• _What to produce_: Put every line of the listing below into a Markdown table with two columns, Row and Line. Number the rows, skip blank lines, and leave the pictures out of the answer.

• _Data records_:
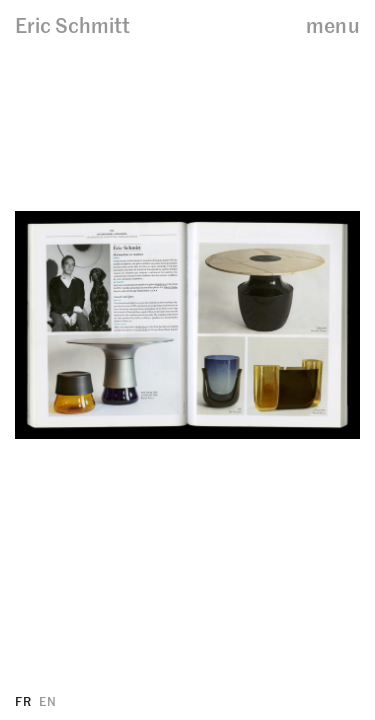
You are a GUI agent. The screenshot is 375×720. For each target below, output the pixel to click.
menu (333, 24)
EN (47, 700)
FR (23, 700)
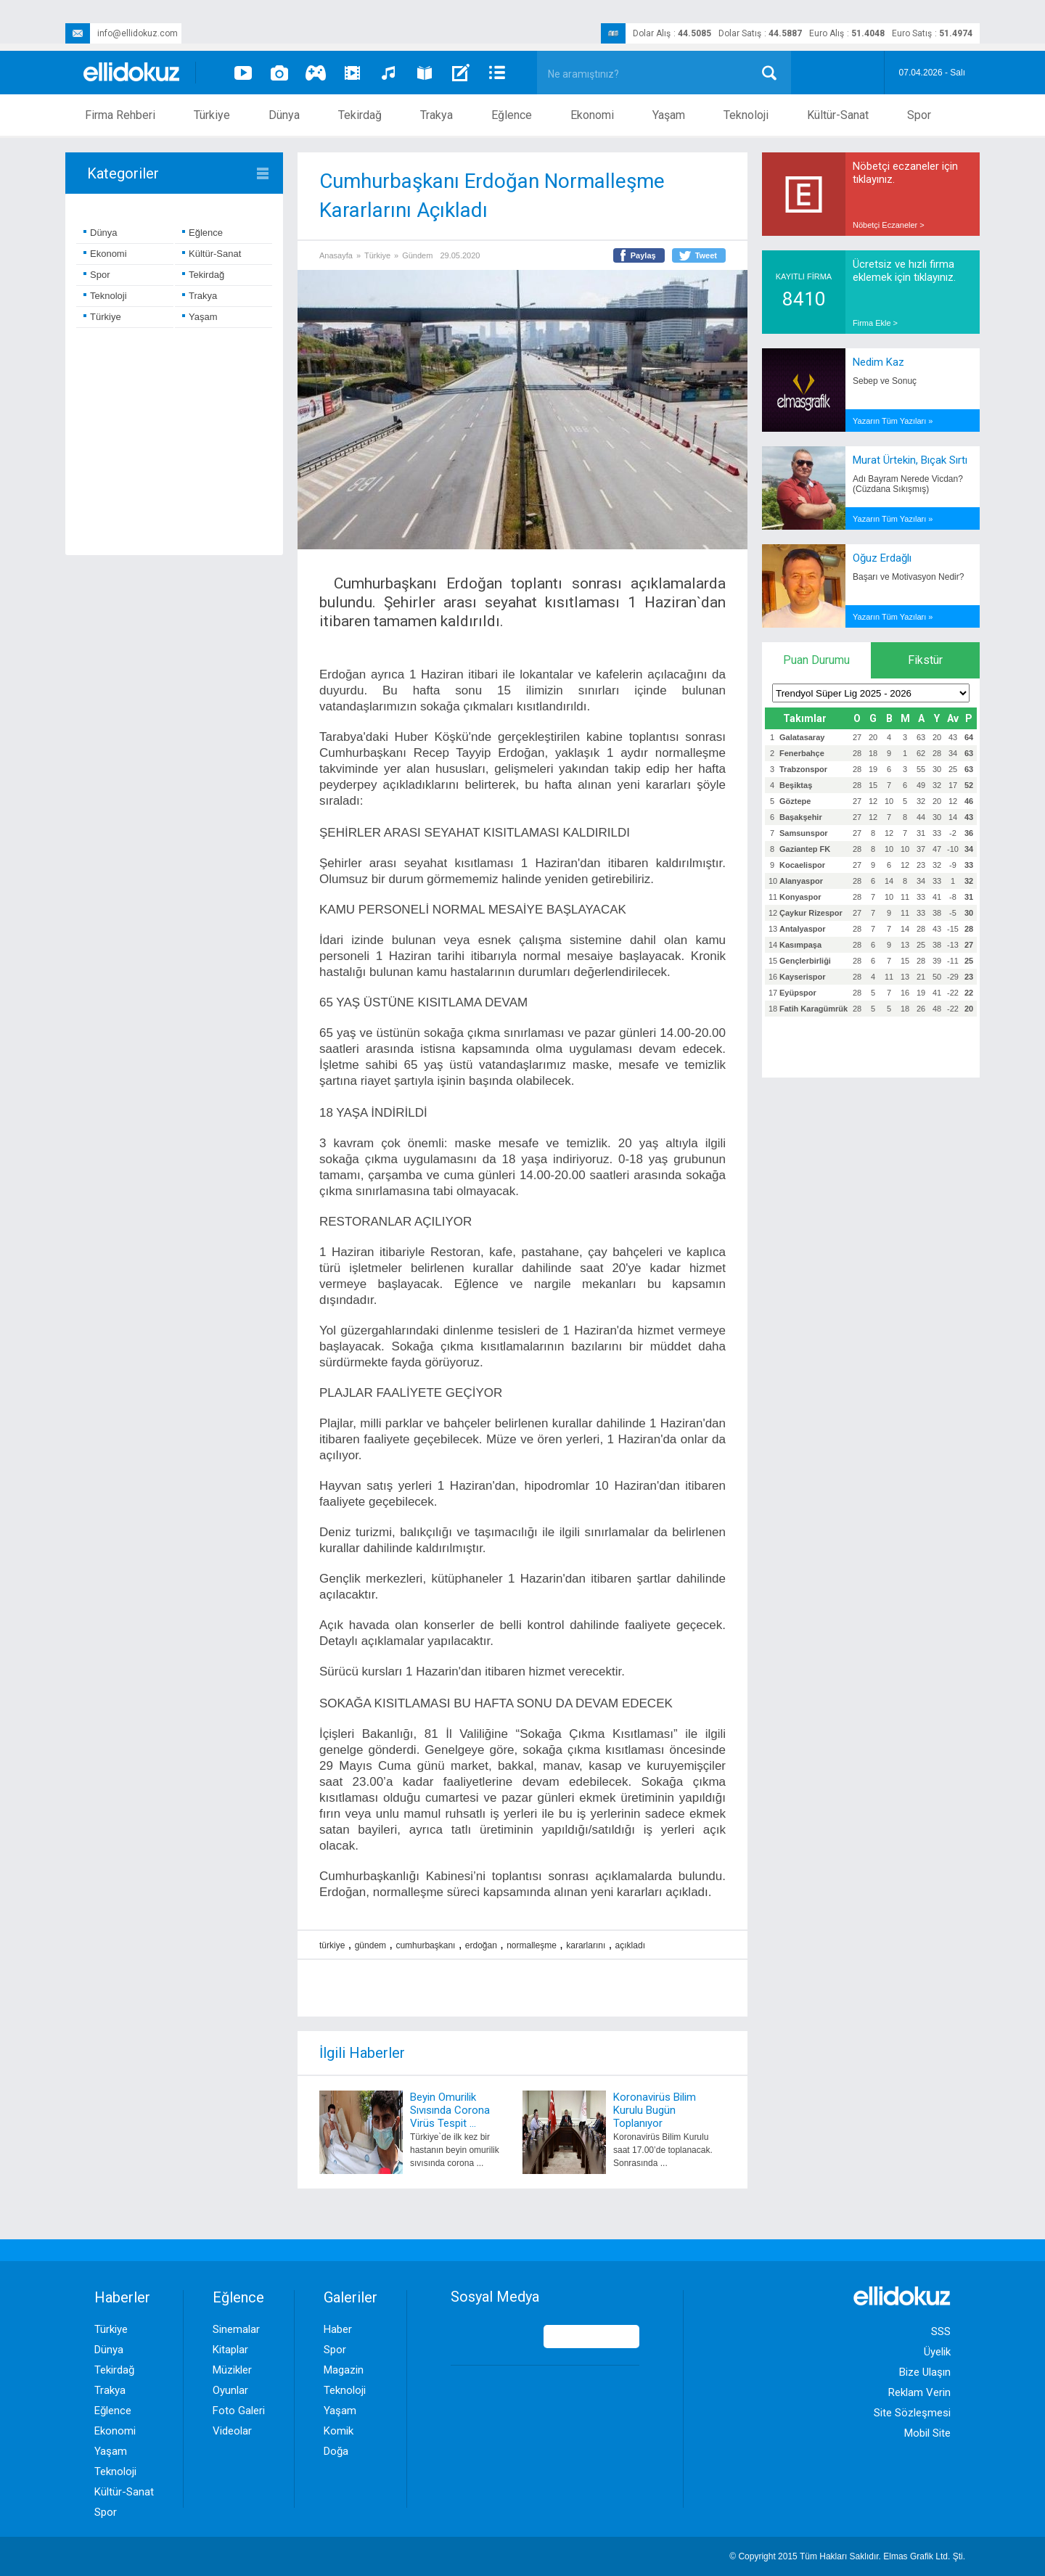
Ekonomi (592, 115)
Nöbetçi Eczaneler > (889, 225)
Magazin (344, 2369)
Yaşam (668, 115)
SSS (941, 2331)
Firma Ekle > (875, 323)
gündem (370, 1945)
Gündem (417, 255)
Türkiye (212, 115)
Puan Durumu (816, 660)
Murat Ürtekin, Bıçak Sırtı (910, 460)
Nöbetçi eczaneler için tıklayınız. (905, 173)
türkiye (332, 1945)
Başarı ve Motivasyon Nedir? (908, 577)
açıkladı (630, 1945)
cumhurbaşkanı (425, 1945)
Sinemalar (236, 2329)
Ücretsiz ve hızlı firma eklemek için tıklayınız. (904, 271)
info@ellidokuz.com (121, 33)
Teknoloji (746, 115)
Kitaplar (230, 2349)
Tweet (706, 255)
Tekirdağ (360, 115)
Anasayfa (336, 255)
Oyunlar (230, 2390)
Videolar (232, 2430)
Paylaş (643, 255)
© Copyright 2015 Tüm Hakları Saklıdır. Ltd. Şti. (847, 2556)
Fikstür (925, 660)
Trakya (436, 115)
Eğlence (511, 115)
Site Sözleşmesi (912, 2412)
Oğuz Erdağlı (882, 558)
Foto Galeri (239, 2410)
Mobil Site (927, 2433)
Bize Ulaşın (925, 2372)
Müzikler (232, 2369)
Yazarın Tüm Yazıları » (893, 421)
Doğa (336, 2451)
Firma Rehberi (120, 115)
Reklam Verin (919, 2392)
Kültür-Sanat (838, 115)
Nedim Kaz (878, 362)
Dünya (284, 115)
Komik (338, 2430)
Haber (338, 2329)
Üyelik (937, 2351)
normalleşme (532, 1945)
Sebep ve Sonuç (885, 381)
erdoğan (481, 1945)
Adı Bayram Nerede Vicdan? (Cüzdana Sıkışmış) (908, 484)
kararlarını (585, 1945)
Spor (919, 115)
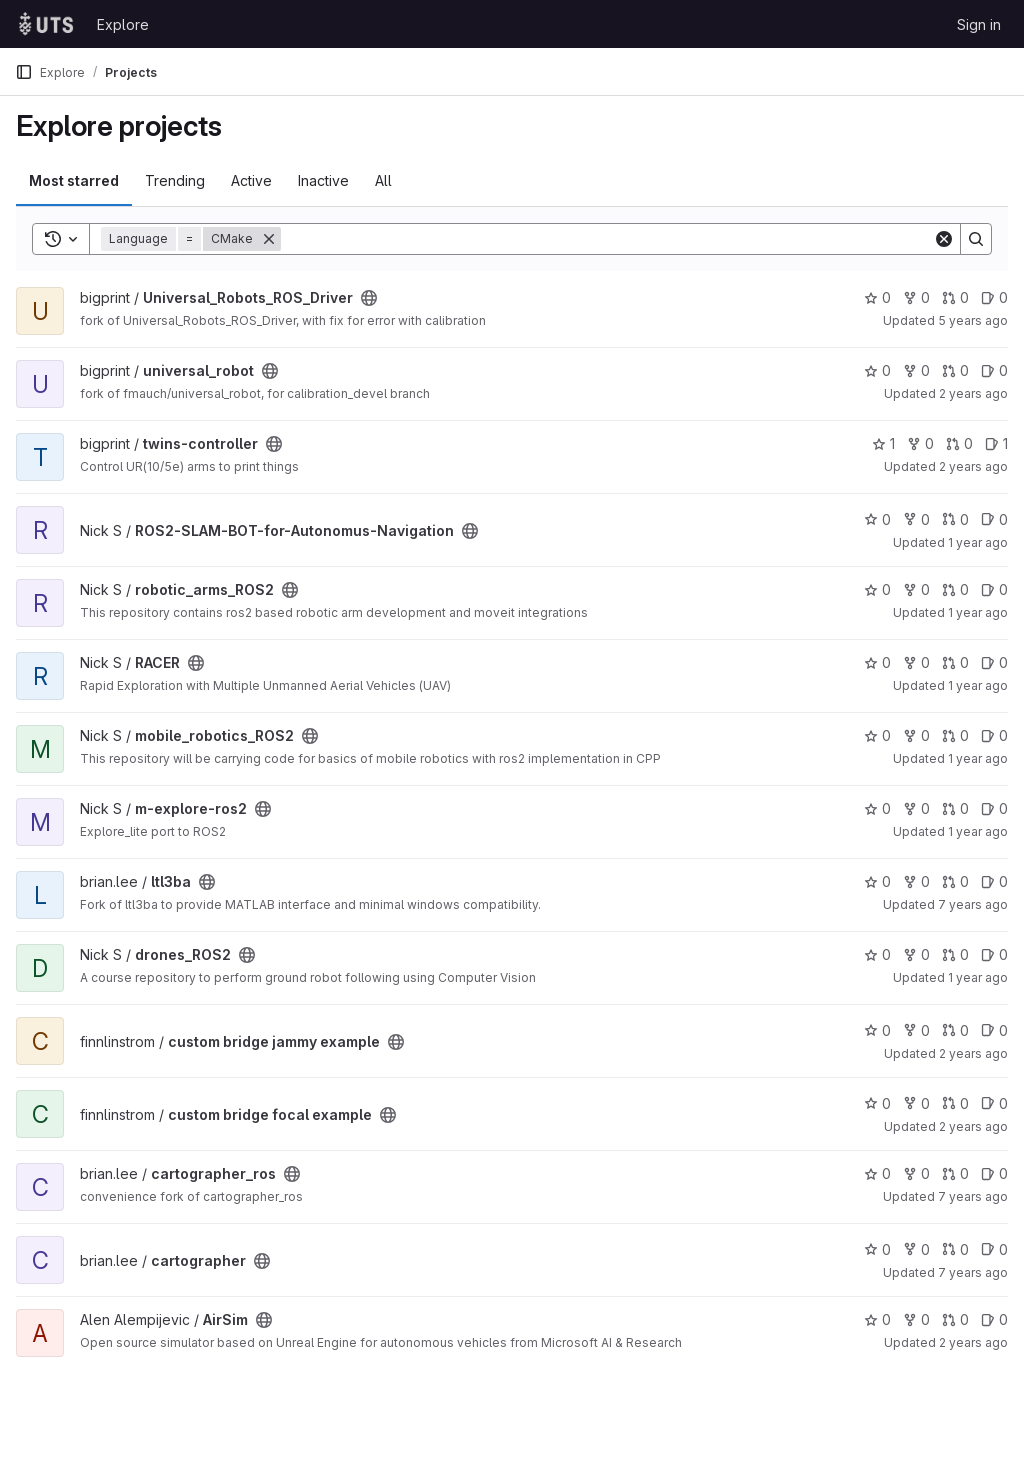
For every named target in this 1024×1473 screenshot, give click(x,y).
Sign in (979, 24)
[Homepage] (46, 24)
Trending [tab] (175, 180)
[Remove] (269, 239)
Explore (123, 24)
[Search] (607, 239)
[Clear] (944, 239)
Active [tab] (251, 180)
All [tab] (383, 180)
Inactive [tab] (323, 180)
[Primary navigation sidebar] (24, 72)
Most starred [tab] (74, 180)
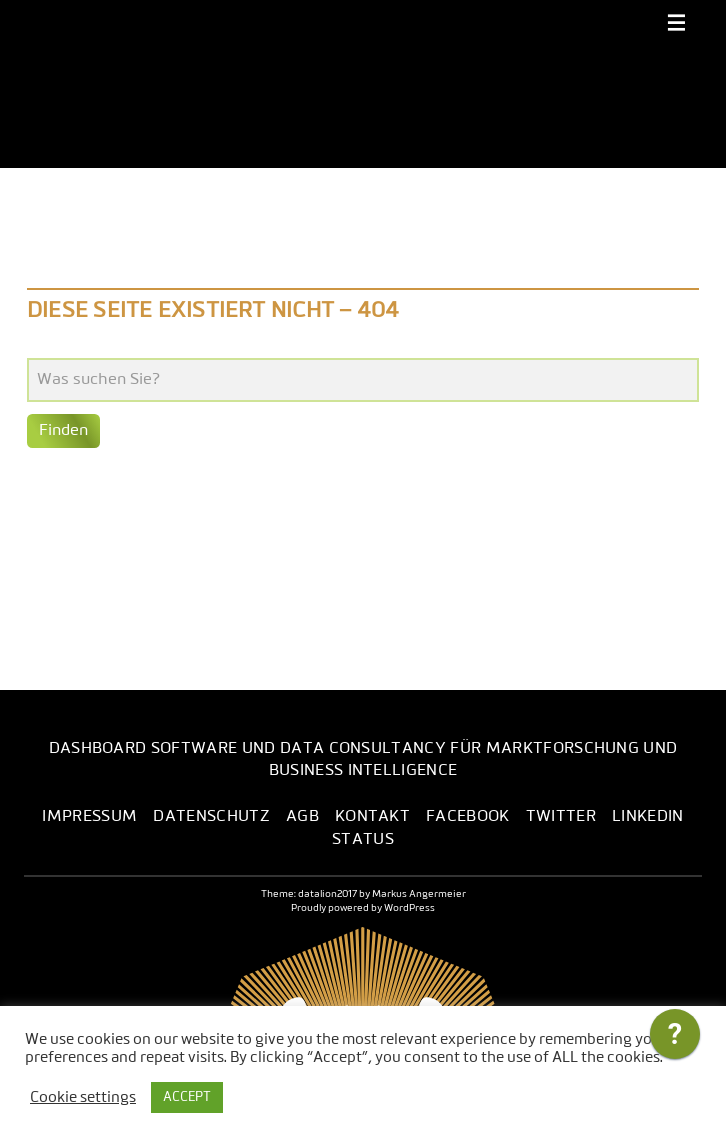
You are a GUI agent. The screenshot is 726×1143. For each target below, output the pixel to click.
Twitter (561, 817)
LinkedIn (648, 817)
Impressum (89, 817)
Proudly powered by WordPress (363, 908)
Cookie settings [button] (83, 1098)
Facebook (468, 817)
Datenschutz (211, 817)
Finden (63, 431)
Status (363, 840)
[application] (675, 1039)
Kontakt (372, 817)
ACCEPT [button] (187, 1097)
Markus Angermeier (419, 894)
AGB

• _Solution below_:
| Row | Line |
|---|---|
| 1 | You are a GUI agent. The screenshot is 375×720. For each target below, output the pixel to click. |
| 2 | menu (333, 24) |
| 3 | EN (47, 700) |
| 4 | FR (23, 700) |
| 5 | Ekonomi (592, 115) |
| 6 | Nöbetçi Eczaneler > (889, 225) |
| 7 | Magazin (344, 2369) |
| 8 | Yaşam (668, 115) |
| 9 | SSS (941, 2331) |
| 10 | Firma Ekle > (875, 323) |
| 11 | gündem (370, 1945) |
| 12 | Gündem (417, 255) |
| 13 | Türkiye (212, 115) |
| 14 | Puan Durumu (816, 660) |
| 15 | Murat Ürtekin, Bıçak Sırtı (910, 460) |
| 16 | Nöbetçi eczaneler için tıklayınız. (905, 173) |
| 17 | türkiye (332, 1945) |
| 18 | Başarı ve Motivasyon Nedir? (908, 577) |
| 19 | açıkladı (630, 1945) |
| 20 | cumhurbaşkanı (425, 1945) |
| 21 | Sinemalar (236, 2329) |
| 22 | Ücretsiz ve hızlı firma eklemek için tıklayınız. (904, 271) |
| 23 | info@ellidokuz.com (121, 33) |
| 24 | Teknoloji (746, 115) |
| 25 | Kitaplar (230, 2349) |
| 26 | Tweet (706, 255) |
| 27 | Tekirdağ (360, 115) |
| 28 | Anasayfa (336, 255) |
| 29 | Oyunlar (230, 2390) |
| 30 | Videolar (232, 2430) |
| 31 | Paylaş (643, 255) |
| 32 | © Copyright 2015 Tüm Hakları Saklıdır. Ltd. Şti. (847, 2556) |
| 33 | Fikstür (925, 660) |
| 34 | Trakya (436, 115) |
| 35 | Eğlence (511, 115) |
| 36 | Site Sözleşmesi (912, 2412) |
| 37 | Oğuz Erdağlı (882, 558) |
| 38 | Foto Galeri (239, 2410) |
| 39 | Mobil Site (927, 2433) |
| 40 | Bize Ulaşın (925, 2372) |
| 41 | Müzikler (232, 2369) |
| 42 | Yazarın Tüm Yazıları » (893, 421) |
| 43 | Doğa (336, 2451) |
| 44 | Firma Rehberi (120, 115) |
| 45 | Reklam Verin (919, 2392) |
| 46 | Kültür-Sanat (838, 115) |
| 47 | Nedim Kaz (878, 362) |
| 48 | Dünya (284, 115) |
| 49 | Komik (338, 2430) |
| 50 | Haber (338, 2329) |
| 51 | Üyelik (937, 2351) |
| 52 | normalleşme (532, 1945) |
| 53 | Sebep ve Sonuç (885, 381) |
| 54 | erdoğan (481, 1945) |
| 55 | Adı Bayram Nerede Vicdan? (Cüzdana Sıkışmış) (908, 484) |
| 56 | kararlarını (585, 1945) |
| 57 | Spor (919, 115) |
| 58 | For every named target in this 1024×1473 screenshot, give click(x,y). |
| 59 | Sign in (979, 24) |
| 60 | [Homepage] (46, 24) |
| 61 | Trending [tab] (175, 180) |
| 62 | [Remove] (269, 239) |
| 63 | Explore (123, 24) |
| 64 | [Search] (607, 239) |
| 65 | [Clear] (944, 239) |
| 66 | Active [tab] (251, 180) |
| 67 | All [tab] (383, 180) |
| 68 | Inactive [tab] (323, 180) |
| 69 | [Primary navigation sidebar] (24, 72) |
| 70 | Most starred [tab] (74, 180) |
| 71 | You are a GUI agent. The screenshot is 726×1143. For each target below, output the pixel to click. |
| 72 | Twitter (561, 817) |
| 73 | LinkedIn (648, 817) |
| 74 | Impressum (89, 817) |
| 75 | Proudly powered by WordPress (363, 908) |
| 76 | Cookie settings [button] (83, 1098) |
| 77 | Facebook (468, 817) |
| 78 | Datenschutz (211, 817) |
| 79 | Finden (63, 431) |
| 80 | Status (363, 840) |
| 81 | [application] (675, 1039) |
| 82 | Kontakt (372, 817) |
| 83 | ACCEPT [button] (187, 1097) |
| 84 | Markus Angermeier (419, 894) |
| 85 | AGB |